**Work to complete:** A single number is required: how many lines of the listing below include the word "computer".
══════════
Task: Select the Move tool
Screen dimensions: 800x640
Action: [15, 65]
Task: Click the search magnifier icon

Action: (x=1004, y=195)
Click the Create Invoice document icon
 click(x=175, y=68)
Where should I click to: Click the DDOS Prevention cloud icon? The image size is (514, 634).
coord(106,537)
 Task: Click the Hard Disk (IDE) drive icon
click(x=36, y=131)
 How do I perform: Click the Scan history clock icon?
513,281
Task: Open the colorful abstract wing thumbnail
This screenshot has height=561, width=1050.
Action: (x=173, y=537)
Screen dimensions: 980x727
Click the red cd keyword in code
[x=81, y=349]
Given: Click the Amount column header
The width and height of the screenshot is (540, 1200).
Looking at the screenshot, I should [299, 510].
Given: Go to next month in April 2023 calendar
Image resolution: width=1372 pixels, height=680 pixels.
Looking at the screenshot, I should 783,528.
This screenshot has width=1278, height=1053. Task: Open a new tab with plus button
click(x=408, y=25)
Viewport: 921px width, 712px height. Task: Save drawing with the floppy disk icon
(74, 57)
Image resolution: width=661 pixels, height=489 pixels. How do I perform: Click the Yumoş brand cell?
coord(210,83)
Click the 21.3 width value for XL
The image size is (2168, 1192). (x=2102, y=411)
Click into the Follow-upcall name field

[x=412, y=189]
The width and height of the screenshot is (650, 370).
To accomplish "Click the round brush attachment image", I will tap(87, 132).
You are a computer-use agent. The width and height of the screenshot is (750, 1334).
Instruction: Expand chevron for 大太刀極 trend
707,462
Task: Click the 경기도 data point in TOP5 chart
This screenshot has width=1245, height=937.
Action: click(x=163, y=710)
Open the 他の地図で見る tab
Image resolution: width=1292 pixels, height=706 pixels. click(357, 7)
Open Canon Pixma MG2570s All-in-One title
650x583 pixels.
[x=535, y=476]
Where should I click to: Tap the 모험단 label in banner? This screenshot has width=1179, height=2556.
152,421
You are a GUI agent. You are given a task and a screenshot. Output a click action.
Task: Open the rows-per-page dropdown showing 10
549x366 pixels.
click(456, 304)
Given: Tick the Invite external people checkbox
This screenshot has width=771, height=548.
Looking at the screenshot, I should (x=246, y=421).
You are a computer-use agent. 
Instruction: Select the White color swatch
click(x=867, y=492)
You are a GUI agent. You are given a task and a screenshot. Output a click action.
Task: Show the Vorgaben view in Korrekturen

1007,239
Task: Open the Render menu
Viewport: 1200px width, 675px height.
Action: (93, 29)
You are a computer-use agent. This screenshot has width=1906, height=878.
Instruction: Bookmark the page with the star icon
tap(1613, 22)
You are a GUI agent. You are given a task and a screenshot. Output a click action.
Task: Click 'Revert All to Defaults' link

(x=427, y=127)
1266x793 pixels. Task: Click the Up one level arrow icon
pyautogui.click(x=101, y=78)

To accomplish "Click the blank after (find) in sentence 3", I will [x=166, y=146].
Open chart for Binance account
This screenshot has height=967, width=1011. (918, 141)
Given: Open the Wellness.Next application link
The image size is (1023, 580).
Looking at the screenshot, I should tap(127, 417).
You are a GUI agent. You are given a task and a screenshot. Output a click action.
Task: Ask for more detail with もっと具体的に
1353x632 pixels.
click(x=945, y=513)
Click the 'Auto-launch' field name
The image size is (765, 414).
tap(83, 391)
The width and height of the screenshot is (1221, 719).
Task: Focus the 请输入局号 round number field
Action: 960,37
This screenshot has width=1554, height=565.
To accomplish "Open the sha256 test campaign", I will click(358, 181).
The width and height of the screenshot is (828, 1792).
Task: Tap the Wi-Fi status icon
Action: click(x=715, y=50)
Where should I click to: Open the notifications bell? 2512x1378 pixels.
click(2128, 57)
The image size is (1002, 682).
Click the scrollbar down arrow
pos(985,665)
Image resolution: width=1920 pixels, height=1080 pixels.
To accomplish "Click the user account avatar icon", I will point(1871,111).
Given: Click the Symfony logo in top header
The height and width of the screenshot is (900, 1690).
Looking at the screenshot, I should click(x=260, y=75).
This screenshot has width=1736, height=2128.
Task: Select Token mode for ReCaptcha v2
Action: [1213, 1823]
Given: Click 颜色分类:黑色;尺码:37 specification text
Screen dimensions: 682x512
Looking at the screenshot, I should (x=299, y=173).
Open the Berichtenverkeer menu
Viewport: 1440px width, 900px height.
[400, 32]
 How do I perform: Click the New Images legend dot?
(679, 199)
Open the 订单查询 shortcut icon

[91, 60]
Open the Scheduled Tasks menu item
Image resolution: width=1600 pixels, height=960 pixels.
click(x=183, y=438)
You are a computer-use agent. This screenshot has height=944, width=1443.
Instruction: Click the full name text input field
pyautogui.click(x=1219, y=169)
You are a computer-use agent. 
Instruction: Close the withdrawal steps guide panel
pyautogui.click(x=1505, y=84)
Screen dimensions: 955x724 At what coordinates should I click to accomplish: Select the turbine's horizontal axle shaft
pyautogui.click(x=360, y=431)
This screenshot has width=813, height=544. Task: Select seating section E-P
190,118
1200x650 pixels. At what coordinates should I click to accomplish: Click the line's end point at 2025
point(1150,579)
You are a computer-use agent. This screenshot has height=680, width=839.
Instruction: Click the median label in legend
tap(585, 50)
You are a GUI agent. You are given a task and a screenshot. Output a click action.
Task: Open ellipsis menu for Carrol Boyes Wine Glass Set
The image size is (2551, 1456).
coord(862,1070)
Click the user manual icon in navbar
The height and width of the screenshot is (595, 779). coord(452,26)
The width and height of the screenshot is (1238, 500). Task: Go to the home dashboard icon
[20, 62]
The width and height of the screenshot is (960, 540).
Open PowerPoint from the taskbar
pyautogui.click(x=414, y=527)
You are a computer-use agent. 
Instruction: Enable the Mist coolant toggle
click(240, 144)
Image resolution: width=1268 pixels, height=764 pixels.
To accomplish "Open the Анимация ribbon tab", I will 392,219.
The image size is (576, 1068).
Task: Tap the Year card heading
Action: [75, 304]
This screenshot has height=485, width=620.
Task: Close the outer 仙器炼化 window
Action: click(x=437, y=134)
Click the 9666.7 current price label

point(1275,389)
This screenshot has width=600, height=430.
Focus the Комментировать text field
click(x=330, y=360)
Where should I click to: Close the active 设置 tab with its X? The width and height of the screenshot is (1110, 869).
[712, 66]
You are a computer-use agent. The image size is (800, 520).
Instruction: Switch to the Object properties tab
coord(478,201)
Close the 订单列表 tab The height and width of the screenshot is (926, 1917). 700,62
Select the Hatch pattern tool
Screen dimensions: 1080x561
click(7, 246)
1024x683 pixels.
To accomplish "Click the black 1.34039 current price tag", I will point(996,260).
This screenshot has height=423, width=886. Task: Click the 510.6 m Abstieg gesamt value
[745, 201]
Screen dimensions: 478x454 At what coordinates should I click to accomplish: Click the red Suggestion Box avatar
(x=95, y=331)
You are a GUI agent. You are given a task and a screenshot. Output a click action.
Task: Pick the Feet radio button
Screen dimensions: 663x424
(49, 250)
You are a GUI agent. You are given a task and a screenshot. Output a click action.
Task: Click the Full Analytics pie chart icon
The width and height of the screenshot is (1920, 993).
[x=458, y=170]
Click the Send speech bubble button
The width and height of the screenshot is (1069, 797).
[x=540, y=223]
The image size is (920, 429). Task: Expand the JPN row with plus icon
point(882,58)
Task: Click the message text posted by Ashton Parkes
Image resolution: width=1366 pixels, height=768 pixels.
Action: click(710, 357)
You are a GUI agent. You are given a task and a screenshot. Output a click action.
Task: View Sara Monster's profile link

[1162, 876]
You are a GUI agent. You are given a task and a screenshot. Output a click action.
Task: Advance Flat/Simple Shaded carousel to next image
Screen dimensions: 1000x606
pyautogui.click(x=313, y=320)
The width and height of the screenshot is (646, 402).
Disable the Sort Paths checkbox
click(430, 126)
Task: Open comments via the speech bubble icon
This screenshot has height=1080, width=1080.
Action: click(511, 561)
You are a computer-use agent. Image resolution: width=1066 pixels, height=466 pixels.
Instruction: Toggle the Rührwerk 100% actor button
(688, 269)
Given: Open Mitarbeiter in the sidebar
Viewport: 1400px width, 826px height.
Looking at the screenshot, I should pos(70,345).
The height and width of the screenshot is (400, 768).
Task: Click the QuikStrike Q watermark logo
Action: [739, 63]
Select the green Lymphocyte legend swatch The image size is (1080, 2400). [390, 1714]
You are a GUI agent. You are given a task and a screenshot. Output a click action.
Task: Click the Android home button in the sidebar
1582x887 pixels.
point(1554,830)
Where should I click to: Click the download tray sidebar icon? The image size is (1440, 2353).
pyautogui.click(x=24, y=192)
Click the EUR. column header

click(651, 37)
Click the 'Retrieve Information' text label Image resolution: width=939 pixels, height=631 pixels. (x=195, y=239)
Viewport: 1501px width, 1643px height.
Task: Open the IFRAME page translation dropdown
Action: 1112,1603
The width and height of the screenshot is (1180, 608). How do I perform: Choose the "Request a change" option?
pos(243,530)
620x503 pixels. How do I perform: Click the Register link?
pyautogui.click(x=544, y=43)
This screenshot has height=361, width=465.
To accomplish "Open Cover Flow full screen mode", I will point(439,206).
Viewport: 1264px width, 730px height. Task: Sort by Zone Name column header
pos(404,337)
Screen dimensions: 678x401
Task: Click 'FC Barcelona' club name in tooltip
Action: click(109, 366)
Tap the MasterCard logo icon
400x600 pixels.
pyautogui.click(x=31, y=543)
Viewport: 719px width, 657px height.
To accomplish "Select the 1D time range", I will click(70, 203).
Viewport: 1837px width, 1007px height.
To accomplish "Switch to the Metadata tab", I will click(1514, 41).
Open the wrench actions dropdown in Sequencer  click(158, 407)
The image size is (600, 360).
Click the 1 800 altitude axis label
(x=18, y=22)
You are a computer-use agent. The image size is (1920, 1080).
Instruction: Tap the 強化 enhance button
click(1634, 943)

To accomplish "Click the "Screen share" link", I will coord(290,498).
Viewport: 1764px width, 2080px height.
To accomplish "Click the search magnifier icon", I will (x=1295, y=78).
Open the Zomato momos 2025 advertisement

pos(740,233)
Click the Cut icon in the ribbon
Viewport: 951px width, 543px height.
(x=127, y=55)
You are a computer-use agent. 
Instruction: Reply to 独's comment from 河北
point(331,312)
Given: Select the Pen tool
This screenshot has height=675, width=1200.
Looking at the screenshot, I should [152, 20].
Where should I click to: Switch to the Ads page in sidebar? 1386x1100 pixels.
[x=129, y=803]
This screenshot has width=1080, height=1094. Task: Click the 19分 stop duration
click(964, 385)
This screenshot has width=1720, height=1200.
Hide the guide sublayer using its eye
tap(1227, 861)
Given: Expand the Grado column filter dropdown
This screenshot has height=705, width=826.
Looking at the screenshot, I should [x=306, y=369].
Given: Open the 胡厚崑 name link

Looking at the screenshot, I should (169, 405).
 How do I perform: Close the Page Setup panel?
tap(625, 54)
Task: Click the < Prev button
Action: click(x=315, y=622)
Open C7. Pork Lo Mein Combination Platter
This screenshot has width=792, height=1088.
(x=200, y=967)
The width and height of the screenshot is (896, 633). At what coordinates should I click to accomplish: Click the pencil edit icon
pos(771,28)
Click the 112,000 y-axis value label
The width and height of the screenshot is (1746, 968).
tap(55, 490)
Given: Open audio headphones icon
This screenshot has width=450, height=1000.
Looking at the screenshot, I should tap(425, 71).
══════════
**Exercise result:** 11